Consigne de travail 1: D'après le texte sur Kahnawake, combien de lits compte le CHSLD intégré au centre hospitalier ?
Consigne de travail 2: Recopiez à l'identique le passage du texte sur Kahnawake qui va de « Photo: Jacques Nadeau » jusqu'à « du centre hospitalier. ».

Texte présenté:
Aucun cas depuis mai

 

Toutes proportions gardées, le nombre de cas de coronavirus décelés à Kahnawake (23) est environ trois fois moindre que pour l’ensemble du Québec. Aucun cas actif n’y a été signalé depuis le mois de mai. Par ailleurs, aucun résident du CHSLD de 58 lits, intégré au centre hospitalier, ni des autres ressources pour aînés de la réserve n’a contracté la maladie.

Photo: Jacques Nadeau Le Devoir Lisa Westaway co-dirige depuis mars le Groupe de travail sur la COVID-19 de Kahnawake. Cette cellule de crise comprend notamment des représentants du Conseil de bande, des écoles, des pompiers, de la police et du centre hospitalier.

« C’est un résultat de notre prudence allant au-delà des consignes du ministère de la Santé », fait valoir la directrice Westaway. Si elle reconnaît que le Kateri-Memorial avait des éléments en sa faveur avant la pandémie — les résidents du CHSLD avaient chacun leur chambre, notamment — elle croit que certaines décisions prises rapidement ont fait la différence. Notamment, d’interdire les visites et de demander aux employés à temps partiel de ne pas travailler dans un autre établissement.

Une autre initiative distingue la réserve du reste de la province. À deux reprises ce printemps, le personnel du centre hospitalier a tenté de joindre par téléphone tous les ménages de Kahnawake. « Nous avons épluché le bottin téléphonique, raconte la travailleuse sociale Dale Beauchamp. Nous étions quatre personnes au téléphone, à demander si tout se passait bien à la maison. Si les gens avaient des inquiétudes, on faisait des suivis réguliers. »

Extrait de données:

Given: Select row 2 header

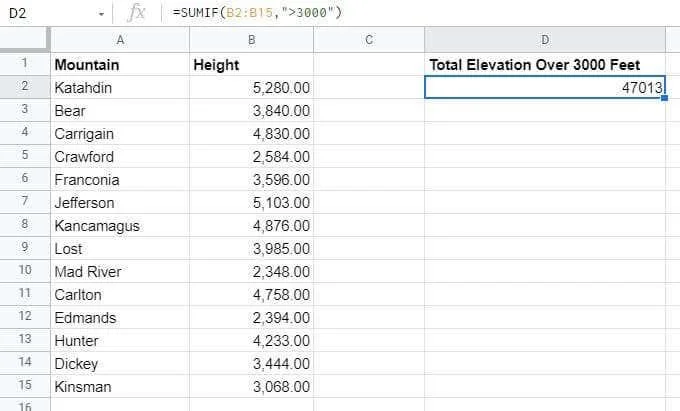Looking at the screenshot, I should (x=25, y=87).
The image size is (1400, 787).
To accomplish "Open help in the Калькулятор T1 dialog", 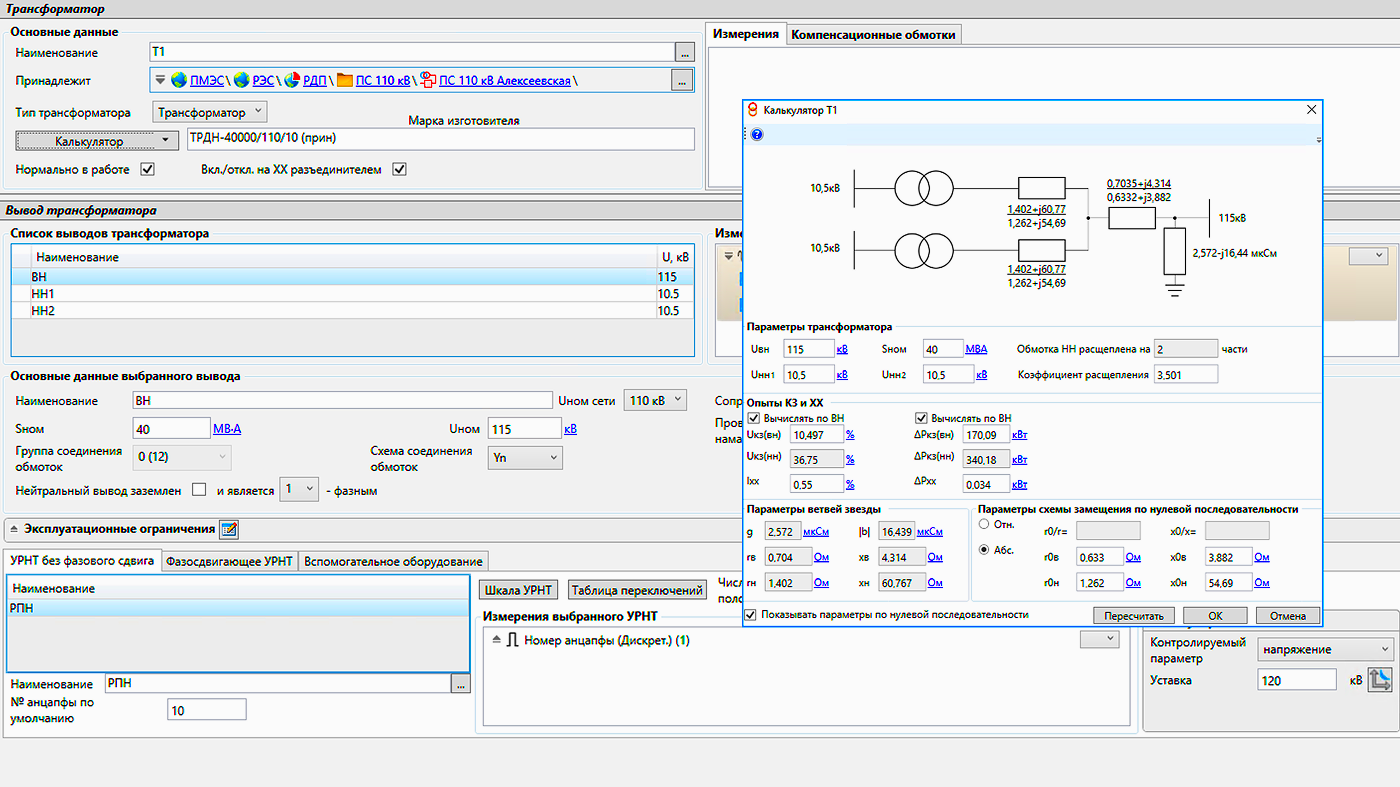I will 757,134.
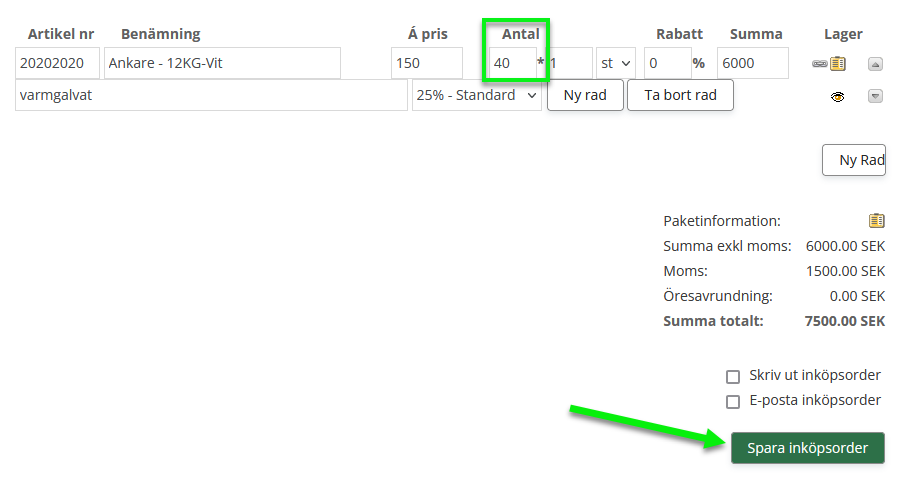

Réponse attendue 1: 58 lits.

Réponse attendue 2:
Photo: Jacques Nadeau Le Devoir Lisa Westaway co-dirige depuis mars le Groupe de travail sur la COVID-19 de Kahnawake. Cette cellule de crise comprend notamment des représentants du Conseil de bande, des écoles, des pompiers, de la police et du centre hospitalier.